In Italy, research on HL is still relatively new; only a few studies have assessed and published results on HL in Italian samples.21 22 Therefore, the aims of this study are:

  1. to assess the level of HL in a population-based sample in Florence, Italy, using the Italian version of the Newest Vital Sign (NVS-IT);

  2. to assess the association of HL, selected antecedents and health outcomes, so as to evaluate whether HL is a mediator, a confounding factor or a cofactor in predicting the outcome variables;

  3. to develop and validate the Italian version of three subjective Brief Health Literacy Screeners (BHLS) and two subjective numeracy items, and to assess their diagnostic accuracy in detecting subjects with limited HL in comparison to the NVS-IT (concurrent validation);

  4. to develop and validate the Italian version of the short form (HLS-EU-Q16) and short-short form (HLS-EU-Q6) of the European Health Literacy Survey Questionnaire (HLS-EU), and to assess their diagnostic accuracy in detecting subjects with limited HL in comparison to the NVS-IT (concurrent validation).

Methods

The study adopts a cross-sectional design and is being conducted in Florence, Italy and its surroundings. It started in February 2017 and will presumably end in November 2017, with information collected through telephonic interviews.

Study population and sampling criteria

The population-based sample was randomly selected from the registries of eight general practitioners (GPs) working in primary healthcare centres of the municipality of Florence—a sampling method that is also suggested by other authors (see, eg, the study of Toçi et al23) (figure 1). According to the regulations of the National Healthcare System and the Constitution of the Italian Republic, in Italy every citizen and foreign resident over the age of 18 has the right to be registered as a patient with a GP. Healthcare is provided by GPs free of charge to all patients. In the municipality of Florence, about 200 GPs provide continuing and comprehensive healthcare to individuals who are registered as patients. For each GP, the number of registered and assisted patients is on average 1100, with a maximum limit of 1500 patients per doctor.

Figure 1

Sampling procedure. GP, general practitioner.

The GPs were recruited using convenience criteria. Both the President of the Provincial Medical Council and the representative of the GPs at the University Hospital of Florence informed their colleagues to join the study via either email or verbal contact. The first eight, to voluntarily join the study, were included. Each GP randomly selected 80 subjects among those registered as one of his/her patients.

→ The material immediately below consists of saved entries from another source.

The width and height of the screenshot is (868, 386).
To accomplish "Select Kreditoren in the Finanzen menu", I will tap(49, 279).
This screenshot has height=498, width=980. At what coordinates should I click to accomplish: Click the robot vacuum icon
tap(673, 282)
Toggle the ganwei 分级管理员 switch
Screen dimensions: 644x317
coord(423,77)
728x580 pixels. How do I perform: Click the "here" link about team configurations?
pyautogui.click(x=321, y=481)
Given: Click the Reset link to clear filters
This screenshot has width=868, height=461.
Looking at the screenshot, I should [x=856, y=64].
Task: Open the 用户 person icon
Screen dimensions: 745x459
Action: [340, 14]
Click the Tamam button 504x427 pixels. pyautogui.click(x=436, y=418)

Inclusion criteria were the following: 18–69 years of age and Italian speaking (since the survey is conducted in Italian). Exclusion criteria included cognitive impairment, severe psychiatric diseases and end-stage diseases. Each GP verified the inclusion and exclusion criteria when selecting the sample.

Sample size was calculated based on the first aim of this study. Since no data on HL in Italy using Newest Vital Sign (NVS) as a measure is publicly currently available, data from the HLS-EU were used as a reference. Based on the original study that assessed HL across eight different European countries (Italy not included),6 Spain—with the highest rate of limited HL when assessed with the NVS—was chosen (34.3%) as the expected value. Considering a CI of 95% and a margin of error equal to 0.05, the sample size was established as 480 subjects. An oversampling of 160 individuals is planned to account for problems in recruitment (ie, subjects not available for telephonic interviews or refusal rates). If oversampling is not sufficient, a second random sample will be drawn.

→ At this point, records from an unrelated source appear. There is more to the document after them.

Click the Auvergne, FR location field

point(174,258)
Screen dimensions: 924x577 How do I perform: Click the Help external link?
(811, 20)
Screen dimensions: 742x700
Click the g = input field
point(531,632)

Each subject is randomly allocated to one of the two arms of the study (A and B), according to the questionnaires used during the interview (type I and type II questionnaires, respectively).

Procedures: data collection

Each selected subject is contacted via postal mail. Subjects receive an information sheet signed by both the GP and the person in charge of the study, which includes a short description of the study, an invitation to participate and a consent form. Participants are asked to sign the consent form and return it via mail to the researchers in charge. The mail also contains the nutritional label of the NVS-IT. For further information, email addresses and telephone numbers of the researchers are provided in the letter. After receipt of the signed consent forms, the subjects are contacted over phone for the interview.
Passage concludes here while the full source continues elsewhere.